WASHINGTON — When they came together in the spring, the Washington Nationals often heard a phrase that reminded them of the team's task in relation to the state of the franchise. The maxim, manager Jim Riggleman said, was "keeping the needle moving forward."
The Nationals' 39-50 record at the All-Star break left them with a tinge of disappointment after a promising start that had them a game out of first in mid-May. The Nationals could have played better; they believe they should have.
Despite the letdown of again finding themselves in last place, the Nationals no longer must ward off ridicule, charges of incompetence or the league's worst record. The team is improved.
Their mission, as the second half of the season opens today with Stephen Strasburg on the mound against the Florida Marlins, remains the same: "Create momentum and get this team to the next level," general manager Mike Rizzo said.

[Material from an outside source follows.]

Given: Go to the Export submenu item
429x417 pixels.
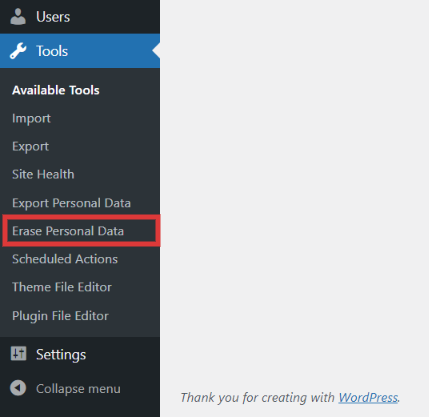Looking at the screenshot, I should coord(30,147).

Playoff contention, from 101⁄2 games out of the wild-card spot, remains a far hope. Still, in the aim of forging respectability, every victory will matter. The Nationals are not chasing the pennant this season, but they open this second half could catapult them into doing so, possibly as soon as next year.
"If we play well in the second half, creep back up in the standings a little bit, maybe not be there in the end as far as winning first place, but be there as far as making an impact," third baseman Ryan Zimmerman said. "Free agents look at that. They want to go to teams that are going to compete. It's hard to get free agents when you lose 100 games every year. It's important for us as far as building some momentum, some confidence that we can play with anyone. It could be a big steppingstone for us.
"I think this year is the first year where we can kind of see over the hump. Next year -- I hate talking about next year already -- but next year we have a possibility to do a lot of damage. For now, the second half, our goal is to play over .500 and just be consistent."
Along the way, as the Nationals play 42 of their final 73 games within the National League East, several themes will likely dominate the next two months. The first will determine the potential course of the next two or three seasons in Washington: Should they trade Adam Dunn and Josh Willingham, sign them to contract extensions or stand pat?
"You'd like to keep it together," Riggleman said. "A lot of things go into those decisions. Whatever decision Mike comes to along those lines, I'll support him."
But Riggleman made clear he would like to keep Zimmerman, Dunn and Willingham -- the heart of his batting order -- in Washington. "From a selfish standpoint, I'd like to keep 3, 4 and 5 together," he said. "But we also want to add to the group."
Dunn and Willingham have expressed their desire to remain in Washington, although Dunn's interest in staying could be waning given how long he and his representatives have been negotiating a new contract with the front office without reaching an agreement.
Dunn and Willingham surely would help the Nationals build momentum, one of the reasons Zimmerman wants to keep his teammates. He believes the importance of the final 73 games of the season, regardless of the standings, is one reason to keep both sluggers in Washington.
And the Nationals have to stop making errors. They committed 75 errors in the first half, most in the major leagues and just seven off the wretched 143-error pace they set last season. The front office believes defense stands in the way of real progress.